Su vida aparece dirigida por unos pocos principios esenciales: el primero y más notorio es la gratitud por la misericordia con que Dios la envuelve, llamándola a pertenecerle exclusivamente a él: gustaba de compararse con el hijo pródigo y sólo sabía decir «gracias» por la vocación monástica, la casa, las superioras, las hermanas, todo. «¡Qué bueno es el Señor!», es su exclamación continua, y esta gratitud impregnará también los momentos supremos de su enfermedad y agonía. El segundo principio es el deseo de responder con todas sus fuerzas a la gracia: que se cumpla en ella lo que el Señor ha iniciado, que se cumpla la voluntad de Dios, porque en esto encuentra su verdadera paz.
En el noviciado temía ser despedida, pero después de la profesión, vencido este temor, se entrega a un abandono tranquilo y seguro, que generó en ella el impulso al sacrificio total de sí: «Ahora actúa Tú», decía sencillamente. Su breve vida monástica (tres años y medio) se consumó come una Eucaristía, en el empeño diario de la conversión, para seguir a Cristo, obediente al Padre hasta la muerte. Gabriela se sentía definida por la misión del ofrecimiento, del don total de sí misma al Señor.
Los recuerdos de las Hermanas son simples y significativos: su rapidez para reconocerse culpable y pedir perdón sin justificarse; su humildad sencilla y sincera; su disponibilidad para hacer voluntariamente cualquier trabajo (se ofrecía para los más penosos sin decir nada a nadie). Con la profesión creció en ella la experiencia de su pequeñez: «Mi vida no vale nada - puedo ofrecerla tranquilamente». Su abadesa, M. Pía Gullini, era una persona de gran sensibilidad y de un fuerte deseo ecuménico. Después de haberlos asumido en su propia vida, los había comunicado también a la comunidad. Cuando M. Pía, a petición del P. Couturier, presentó a las hermanas la demanda de oraciones y sacrificios por la gran causa de la unidad de los cristianos, Gabriela se sintió rápido impulsada y empujada a ofrecer su joven vida. «Siento que el Señor me lo pide -confía a la abadesa- me siento impulsada incluso cuando no quiero pensar en ello».
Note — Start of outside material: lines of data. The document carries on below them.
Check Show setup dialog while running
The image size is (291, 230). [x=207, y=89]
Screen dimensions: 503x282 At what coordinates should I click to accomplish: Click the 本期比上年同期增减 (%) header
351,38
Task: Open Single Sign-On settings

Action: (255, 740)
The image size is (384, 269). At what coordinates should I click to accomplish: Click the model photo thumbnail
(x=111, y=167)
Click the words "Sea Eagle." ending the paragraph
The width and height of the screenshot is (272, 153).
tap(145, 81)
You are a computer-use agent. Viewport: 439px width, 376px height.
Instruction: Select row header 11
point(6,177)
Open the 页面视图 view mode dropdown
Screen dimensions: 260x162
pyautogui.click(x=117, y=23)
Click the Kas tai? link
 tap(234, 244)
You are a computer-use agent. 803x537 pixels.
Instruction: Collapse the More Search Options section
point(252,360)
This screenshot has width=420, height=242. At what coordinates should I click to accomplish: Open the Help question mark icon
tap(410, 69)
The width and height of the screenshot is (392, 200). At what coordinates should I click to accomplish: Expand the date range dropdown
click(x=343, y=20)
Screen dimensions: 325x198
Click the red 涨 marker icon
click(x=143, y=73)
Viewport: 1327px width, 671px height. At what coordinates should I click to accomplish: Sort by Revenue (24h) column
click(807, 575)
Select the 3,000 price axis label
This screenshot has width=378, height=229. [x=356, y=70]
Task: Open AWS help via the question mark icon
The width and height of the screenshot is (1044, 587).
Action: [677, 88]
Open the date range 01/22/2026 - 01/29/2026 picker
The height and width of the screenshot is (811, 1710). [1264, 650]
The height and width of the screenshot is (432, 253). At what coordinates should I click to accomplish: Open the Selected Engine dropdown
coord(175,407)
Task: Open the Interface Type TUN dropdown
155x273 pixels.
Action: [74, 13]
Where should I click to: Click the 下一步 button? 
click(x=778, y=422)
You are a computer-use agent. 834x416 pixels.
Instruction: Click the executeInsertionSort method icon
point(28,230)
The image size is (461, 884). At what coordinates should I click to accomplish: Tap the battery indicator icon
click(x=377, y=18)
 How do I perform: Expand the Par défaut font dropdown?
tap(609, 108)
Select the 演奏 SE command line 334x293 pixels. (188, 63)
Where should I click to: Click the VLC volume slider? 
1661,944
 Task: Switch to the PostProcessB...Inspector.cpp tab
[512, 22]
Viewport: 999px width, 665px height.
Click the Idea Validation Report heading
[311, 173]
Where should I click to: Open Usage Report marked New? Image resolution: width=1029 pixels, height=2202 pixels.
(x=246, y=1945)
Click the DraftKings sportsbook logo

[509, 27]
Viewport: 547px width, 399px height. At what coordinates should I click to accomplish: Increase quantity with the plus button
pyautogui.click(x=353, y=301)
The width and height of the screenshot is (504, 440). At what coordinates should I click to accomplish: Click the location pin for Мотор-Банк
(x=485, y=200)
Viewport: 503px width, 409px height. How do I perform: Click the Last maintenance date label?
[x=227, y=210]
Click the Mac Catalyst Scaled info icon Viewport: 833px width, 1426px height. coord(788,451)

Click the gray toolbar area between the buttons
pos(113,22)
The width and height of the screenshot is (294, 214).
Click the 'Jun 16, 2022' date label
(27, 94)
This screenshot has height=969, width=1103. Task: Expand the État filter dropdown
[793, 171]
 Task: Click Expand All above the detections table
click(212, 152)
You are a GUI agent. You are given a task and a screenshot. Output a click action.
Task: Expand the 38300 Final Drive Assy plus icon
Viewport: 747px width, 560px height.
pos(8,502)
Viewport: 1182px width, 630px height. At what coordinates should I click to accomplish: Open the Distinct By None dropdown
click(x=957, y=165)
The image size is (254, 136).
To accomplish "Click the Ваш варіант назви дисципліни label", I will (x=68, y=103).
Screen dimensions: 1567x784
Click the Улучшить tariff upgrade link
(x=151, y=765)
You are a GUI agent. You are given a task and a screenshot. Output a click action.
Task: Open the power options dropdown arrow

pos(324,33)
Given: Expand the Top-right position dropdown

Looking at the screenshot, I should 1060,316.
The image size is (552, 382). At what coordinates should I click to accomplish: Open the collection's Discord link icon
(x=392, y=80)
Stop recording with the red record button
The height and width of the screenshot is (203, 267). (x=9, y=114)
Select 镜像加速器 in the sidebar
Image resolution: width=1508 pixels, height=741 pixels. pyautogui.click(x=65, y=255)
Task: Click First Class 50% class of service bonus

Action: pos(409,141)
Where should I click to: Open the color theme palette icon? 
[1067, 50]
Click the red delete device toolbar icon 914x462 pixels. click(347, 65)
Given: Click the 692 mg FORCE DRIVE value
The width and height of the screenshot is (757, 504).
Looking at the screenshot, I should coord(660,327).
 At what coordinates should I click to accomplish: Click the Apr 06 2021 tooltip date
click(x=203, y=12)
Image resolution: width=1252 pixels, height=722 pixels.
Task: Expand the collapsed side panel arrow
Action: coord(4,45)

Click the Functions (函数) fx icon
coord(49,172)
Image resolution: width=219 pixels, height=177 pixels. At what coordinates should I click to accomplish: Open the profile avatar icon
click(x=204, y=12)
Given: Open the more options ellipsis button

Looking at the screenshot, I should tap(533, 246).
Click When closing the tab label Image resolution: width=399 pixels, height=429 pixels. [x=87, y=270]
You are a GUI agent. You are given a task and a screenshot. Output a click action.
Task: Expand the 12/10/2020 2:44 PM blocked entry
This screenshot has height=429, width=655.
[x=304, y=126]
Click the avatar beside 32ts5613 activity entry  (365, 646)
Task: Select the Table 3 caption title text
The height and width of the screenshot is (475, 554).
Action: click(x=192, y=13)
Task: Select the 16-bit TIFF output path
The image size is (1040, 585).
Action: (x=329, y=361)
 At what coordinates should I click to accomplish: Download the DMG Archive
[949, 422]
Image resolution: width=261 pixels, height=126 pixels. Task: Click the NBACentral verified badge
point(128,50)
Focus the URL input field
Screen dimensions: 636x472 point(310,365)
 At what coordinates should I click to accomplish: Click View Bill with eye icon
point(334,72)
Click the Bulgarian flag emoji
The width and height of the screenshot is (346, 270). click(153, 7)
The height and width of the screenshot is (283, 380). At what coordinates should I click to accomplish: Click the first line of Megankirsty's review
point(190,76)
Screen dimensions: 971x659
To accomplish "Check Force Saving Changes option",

A través de un camino rápido y directo, entregada tenazmente a la obediencia, consciente de su propia fragilidad, completamente empeñada en su único deseo: «la voluntad de Dios, su gloria». Gabriela alcanza aquella libertad que la lleva a conformarse con Jesús que, «habiendo amado a los suyos que estaban en el mundo, los amó hasta el fin». Ante la laceración del Cuerpo de Cristo, advierte la urgencia de la ofrenda de sí, cumplida con una coherencia fiel hasta la consumación. La tuberculosis apareció en el cuerpo de la joven hermana, hasta entonces sanísimo, desde el día mismo de su ofrenda, llevándola a la muerte tras quince meses de sufrimiento.
La tarde del 23 de abril Gabriela concluyó su larga agonía, completamente abandonada a la voluntad de Dios, mientras las campanas tocaban a rebato, al terminar las vísperas del domingo del Buen Pastor cuyo Evangelio proclamaba: «Y habrá un solo rebaño y un solo pastor». Su ofrecimiento, incluso antes de su consumación, fue recibido por los hermanos anglicanos y ha encontrado eco en el corazón de creyentes de otras confesiones. La afluencia de numerosas vocaciones es el don más concreto de sor María Gabriela a su comunidad.
Su cuerpo, encontrado intacto con ocasión del reconocimiento en 1957, reposa ahora en una capilla adyacente en el monasterio de Vitorchiano, donde se ha transferido la comunidad de Grottaferrata. Sor María Gabriela fue beatificada por Juan Pablo II el 25 de enero de 1983, a los cuarenta y cuatro años de su muerte, en la basílica de San Pablo Extramuros, el último día del Octavario de oración por la unidad de los cristianos.